• YOUR ASSIGNMENT:
Output only the stretch of the listing that starts at the line containing "Screen dimensions: 1568x338" and ends at the line containing "Click Responder under", reproduced exactly with both ends.
· · ·
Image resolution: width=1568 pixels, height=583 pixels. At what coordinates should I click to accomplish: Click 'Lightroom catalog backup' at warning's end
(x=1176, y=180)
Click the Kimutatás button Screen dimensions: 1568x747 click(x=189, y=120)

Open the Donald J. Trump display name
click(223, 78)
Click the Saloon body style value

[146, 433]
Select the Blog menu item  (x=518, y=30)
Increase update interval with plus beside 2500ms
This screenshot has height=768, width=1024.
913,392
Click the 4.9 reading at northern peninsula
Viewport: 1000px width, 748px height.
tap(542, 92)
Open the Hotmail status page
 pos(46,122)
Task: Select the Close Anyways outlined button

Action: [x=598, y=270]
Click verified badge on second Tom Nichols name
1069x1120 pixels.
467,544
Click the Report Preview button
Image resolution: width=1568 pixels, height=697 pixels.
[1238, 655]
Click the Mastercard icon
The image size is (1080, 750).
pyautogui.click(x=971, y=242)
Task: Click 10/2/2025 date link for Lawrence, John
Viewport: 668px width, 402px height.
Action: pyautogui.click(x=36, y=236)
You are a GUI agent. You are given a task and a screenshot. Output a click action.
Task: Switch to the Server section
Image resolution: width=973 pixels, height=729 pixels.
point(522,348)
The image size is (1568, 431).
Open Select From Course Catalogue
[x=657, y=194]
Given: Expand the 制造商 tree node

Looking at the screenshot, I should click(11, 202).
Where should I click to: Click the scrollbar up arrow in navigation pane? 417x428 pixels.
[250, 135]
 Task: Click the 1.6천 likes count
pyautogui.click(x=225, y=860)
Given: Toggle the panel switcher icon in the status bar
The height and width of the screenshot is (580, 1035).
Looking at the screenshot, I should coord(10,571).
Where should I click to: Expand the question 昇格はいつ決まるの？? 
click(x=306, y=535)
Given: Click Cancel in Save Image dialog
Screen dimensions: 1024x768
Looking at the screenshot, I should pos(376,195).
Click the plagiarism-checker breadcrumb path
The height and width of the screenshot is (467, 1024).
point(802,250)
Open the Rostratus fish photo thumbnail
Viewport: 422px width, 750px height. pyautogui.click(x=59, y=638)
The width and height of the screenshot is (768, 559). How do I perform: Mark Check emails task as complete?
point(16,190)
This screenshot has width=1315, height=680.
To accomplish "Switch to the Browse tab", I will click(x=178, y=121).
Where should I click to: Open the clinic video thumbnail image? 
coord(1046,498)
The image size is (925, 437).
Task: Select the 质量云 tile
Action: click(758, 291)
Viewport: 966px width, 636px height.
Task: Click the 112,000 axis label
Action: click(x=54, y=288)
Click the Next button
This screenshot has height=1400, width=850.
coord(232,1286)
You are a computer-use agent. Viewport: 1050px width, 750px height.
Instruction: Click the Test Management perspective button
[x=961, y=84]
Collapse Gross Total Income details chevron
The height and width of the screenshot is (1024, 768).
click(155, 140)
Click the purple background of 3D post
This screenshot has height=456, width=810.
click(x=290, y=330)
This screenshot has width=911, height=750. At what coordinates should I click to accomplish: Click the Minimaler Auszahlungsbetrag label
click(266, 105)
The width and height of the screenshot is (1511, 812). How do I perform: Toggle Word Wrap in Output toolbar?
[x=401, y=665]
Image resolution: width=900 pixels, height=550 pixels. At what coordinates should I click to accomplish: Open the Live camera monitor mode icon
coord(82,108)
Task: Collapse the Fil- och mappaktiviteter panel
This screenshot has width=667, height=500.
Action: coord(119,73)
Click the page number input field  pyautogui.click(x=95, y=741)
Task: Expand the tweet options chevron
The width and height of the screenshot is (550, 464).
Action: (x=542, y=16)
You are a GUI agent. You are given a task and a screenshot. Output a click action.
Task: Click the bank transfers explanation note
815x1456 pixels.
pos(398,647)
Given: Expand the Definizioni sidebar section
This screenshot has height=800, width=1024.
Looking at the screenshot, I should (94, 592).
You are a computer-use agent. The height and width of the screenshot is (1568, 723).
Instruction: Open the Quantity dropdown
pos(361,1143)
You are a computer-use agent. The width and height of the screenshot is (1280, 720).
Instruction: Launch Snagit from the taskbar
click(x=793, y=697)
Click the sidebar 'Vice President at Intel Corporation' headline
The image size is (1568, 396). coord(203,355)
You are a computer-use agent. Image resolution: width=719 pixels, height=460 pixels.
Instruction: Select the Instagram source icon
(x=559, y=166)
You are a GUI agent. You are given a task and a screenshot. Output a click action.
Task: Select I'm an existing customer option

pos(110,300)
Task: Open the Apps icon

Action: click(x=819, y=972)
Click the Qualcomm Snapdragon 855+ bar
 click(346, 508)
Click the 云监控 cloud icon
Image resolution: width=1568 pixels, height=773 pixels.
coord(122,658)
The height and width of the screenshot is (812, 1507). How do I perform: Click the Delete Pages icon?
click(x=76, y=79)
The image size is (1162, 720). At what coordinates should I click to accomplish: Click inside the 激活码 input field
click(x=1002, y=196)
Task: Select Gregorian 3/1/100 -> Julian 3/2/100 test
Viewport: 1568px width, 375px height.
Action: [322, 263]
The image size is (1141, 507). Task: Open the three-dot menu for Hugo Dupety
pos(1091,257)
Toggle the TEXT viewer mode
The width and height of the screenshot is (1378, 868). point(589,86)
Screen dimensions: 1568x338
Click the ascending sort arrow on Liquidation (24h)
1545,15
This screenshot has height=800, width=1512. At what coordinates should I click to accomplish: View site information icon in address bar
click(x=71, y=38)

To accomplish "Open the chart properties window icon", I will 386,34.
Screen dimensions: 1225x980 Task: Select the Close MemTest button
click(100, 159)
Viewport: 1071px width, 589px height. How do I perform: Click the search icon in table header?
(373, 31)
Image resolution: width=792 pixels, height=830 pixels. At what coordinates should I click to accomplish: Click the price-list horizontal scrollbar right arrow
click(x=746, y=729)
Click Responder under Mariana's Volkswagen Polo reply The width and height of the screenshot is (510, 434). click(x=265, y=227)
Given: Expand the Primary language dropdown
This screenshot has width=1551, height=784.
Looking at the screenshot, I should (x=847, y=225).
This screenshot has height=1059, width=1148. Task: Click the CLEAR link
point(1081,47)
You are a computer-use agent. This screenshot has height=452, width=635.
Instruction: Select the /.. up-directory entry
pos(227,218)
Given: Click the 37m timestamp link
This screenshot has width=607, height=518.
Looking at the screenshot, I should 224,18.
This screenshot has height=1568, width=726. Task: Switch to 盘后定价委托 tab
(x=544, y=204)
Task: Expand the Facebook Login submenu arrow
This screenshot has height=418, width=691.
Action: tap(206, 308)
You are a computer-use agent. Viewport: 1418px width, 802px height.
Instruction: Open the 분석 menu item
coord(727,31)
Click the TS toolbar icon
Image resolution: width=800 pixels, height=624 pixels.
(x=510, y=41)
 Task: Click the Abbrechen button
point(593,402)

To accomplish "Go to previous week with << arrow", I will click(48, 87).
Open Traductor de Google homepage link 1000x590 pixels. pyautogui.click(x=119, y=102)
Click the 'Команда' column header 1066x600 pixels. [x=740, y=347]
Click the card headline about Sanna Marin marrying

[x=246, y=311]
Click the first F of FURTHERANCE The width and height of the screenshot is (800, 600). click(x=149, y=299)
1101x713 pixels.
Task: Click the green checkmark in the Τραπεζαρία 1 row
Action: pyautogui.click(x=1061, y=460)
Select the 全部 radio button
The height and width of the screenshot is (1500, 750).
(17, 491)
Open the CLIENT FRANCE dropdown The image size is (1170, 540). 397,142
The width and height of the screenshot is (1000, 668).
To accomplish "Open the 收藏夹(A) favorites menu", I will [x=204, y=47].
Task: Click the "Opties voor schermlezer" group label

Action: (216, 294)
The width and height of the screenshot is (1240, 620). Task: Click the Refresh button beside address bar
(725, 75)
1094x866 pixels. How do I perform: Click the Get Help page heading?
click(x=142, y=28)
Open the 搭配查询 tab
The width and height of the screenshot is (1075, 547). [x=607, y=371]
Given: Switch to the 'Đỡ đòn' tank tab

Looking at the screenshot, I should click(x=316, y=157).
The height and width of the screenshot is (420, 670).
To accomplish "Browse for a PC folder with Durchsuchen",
· · ·
• EXPECTED ANSWER:
Screen dimensions: 1568x338
Click the ascending sort arrow on Liquidation (24h)
1545,15
This screenshot has height=800, width=1512. At what coordinates should I click to accomplish: View site information icon in address bar
click(x=71, y=38)

To accomplish "Open the chart properties window icon", I will 386,34.
Screen dimensions: 1225x980 Task: Select the Close MemTest button
click(100, 159)
Viewport: 1071px width, 589px height. How do I perform: Click the search icon in table header?
(373, 31)
Image resolution: width=792 pixels, height=830 pixels. At what coordinates should I click to accomplish: Click the price-list horizontal scrollbar right arrow
click(x=746, y=729)
Click Responder under Mariana's Volkswagen Polo reply The width and height of the screenshot is (510, 434). click(x=265, y=227)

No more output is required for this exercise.